Microsoft sees Windows RT as something you use with
a PC, not something that replaces a PC.

The same is true of offline files. Although offline files is based on a service and services can be throttled (that's why they're the only part of the Windows desktop that runs in Connected Standby), it means Windows regularly polling the server to look for changes to sync down to the PC (over and above uploading the changes I make locally at intervals). It's a hugely useful feature, and not having it is one of the main reasons Windows RT won't be my daily travelling PC (the other is that I need active pen support so I can scribble down notes), but it's the wrong kind of connection pattern for a modern battery-efficient system.
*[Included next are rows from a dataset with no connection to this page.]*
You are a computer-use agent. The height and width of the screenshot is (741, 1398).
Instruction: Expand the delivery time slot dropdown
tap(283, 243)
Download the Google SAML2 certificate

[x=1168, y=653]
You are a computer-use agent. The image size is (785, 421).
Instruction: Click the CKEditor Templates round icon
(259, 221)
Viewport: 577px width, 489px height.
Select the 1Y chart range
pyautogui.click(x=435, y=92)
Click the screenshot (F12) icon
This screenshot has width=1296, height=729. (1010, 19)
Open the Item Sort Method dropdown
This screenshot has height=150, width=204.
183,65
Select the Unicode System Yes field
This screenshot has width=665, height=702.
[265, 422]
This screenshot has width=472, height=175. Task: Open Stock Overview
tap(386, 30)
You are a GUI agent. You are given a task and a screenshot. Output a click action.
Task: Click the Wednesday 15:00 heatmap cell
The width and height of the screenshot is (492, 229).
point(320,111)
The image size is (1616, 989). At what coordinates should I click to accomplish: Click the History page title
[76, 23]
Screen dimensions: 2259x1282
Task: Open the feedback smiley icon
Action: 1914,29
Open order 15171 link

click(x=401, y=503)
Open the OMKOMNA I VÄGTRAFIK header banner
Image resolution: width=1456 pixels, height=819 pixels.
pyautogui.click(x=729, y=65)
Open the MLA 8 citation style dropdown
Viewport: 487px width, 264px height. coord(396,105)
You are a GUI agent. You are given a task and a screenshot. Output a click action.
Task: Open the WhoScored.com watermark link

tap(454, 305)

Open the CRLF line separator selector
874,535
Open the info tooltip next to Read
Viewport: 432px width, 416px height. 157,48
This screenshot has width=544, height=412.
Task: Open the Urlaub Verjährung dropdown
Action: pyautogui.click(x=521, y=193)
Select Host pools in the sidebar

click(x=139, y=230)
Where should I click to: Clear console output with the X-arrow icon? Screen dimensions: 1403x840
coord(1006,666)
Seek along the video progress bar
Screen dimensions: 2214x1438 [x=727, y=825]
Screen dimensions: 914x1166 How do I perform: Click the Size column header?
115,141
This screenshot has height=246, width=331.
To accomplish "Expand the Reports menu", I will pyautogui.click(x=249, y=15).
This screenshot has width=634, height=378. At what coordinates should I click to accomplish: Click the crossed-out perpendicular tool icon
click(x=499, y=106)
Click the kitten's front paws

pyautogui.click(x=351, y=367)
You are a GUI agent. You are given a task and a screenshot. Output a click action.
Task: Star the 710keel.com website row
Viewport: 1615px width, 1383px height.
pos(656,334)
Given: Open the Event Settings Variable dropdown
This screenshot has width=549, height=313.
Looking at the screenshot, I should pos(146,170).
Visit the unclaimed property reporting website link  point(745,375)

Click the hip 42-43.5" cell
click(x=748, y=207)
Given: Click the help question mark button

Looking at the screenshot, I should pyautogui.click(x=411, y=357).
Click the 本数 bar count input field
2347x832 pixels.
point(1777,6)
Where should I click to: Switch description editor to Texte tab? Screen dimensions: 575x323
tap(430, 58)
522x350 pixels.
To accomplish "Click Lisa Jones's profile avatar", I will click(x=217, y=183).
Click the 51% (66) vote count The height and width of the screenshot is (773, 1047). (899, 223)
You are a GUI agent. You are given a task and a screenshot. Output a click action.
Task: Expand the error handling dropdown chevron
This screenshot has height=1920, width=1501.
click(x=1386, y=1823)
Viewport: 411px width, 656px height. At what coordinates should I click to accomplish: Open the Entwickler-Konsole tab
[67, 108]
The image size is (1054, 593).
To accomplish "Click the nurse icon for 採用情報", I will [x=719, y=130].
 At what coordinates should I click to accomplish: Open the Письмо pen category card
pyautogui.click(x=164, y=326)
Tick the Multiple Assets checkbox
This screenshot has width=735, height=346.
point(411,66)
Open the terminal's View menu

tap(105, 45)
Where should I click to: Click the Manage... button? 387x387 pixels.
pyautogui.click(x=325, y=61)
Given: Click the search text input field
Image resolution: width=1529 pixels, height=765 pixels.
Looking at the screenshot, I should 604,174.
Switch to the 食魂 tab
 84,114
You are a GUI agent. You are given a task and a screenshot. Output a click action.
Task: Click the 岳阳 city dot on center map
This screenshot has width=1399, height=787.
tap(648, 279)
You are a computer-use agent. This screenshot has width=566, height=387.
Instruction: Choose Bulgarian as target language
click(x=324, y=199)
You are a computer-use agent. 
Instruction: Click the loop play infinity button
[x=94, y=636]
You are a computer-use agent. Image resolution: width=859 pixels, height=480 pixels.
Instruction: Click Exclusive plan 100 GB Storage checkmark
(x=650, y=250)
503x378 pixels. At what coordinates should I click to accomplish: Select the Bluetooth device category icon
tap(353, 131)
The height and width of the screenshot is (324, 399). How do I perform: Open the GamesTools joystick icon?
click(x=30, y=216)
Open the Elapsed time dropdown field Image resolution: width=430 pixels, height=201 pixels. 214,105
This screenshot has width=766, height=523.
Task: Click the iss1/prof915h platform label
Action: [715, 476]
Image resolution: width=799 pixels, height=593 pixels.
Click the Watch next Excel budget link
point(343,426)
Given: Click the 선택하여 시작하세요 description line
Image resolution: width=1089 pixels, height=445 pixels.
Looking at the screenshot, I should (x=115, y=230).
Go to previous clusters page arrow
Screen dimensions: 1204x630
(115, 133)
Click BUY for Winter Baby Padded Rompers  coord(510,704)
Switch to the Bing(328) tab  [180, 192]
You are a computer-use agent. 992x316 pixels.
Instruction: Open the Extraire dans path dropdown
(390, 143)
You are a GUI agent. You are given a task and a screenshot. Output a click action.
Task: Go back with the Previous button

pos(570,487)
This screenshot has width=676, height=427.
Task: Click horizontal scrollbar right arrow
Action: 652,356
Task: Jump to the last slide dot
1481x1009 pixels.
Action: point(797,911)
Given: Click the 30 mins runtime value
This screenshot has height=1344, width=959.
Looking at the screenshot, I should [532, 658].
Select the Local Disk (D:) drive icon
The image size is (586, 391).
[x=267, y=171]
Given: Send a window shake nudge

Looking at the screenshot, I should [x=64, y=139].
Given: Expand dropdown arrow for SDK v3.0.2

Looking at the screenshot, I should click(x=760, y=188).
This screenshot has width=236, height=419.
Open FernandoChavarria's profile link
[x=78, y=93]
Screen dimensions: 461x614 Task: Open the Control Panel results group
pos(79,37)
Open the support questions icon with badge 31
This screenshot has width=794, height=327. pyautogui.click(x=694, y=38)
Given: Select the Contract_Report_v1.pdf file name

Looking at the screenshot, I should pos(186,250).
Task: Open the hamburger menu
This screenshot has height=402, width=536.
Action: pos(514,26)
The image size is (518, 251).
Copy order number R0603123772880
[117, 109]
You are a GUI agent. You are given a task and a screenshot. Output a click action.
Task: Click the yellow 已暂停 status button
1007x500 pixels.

Sync in Windows RT is perfectly possible; after all, it syncs my Windows settings and my Wi-Fi and website passwords. (I followed a link on Twitter today to a site I hadn't visited in a year, but my Surface had the password because a year ago or more I saved it on some other PC that I've since upgraded to Windows 8 and logged into with the same Microsoft account). Apps can sync information — I get push email and calendar updates and instant messages — but that's all push rather than the pull model of offline files. And OneNote syncs its notebooks quite happily to Windows RT, both the desktop and Windows Store versions.

Syncing from SkyDrive
Given that the settings sync in Windows RT is information actually stored on SkyDrive, as are my OneNote files, I'm still hoping it's going to be possible for a future version of the Windows Store SkyDrive app that comes with Windows RT to sync my other files from SkyDrive as well — especially now the SkyDrive API supports selective sync. Until we had selective sync, I didn't want the relatively tiny storage space of a tablet filling up with everything I have on SkyDrive. But now I could pick and choose what folders to sync, I think it should be an option.

If it isn't, I won't say Microsoft hasn't been thinking things through or doesn't get what users want. I'll say that whenever there's a trade-off to be made between features and battery life, Windows RT chooses battery life.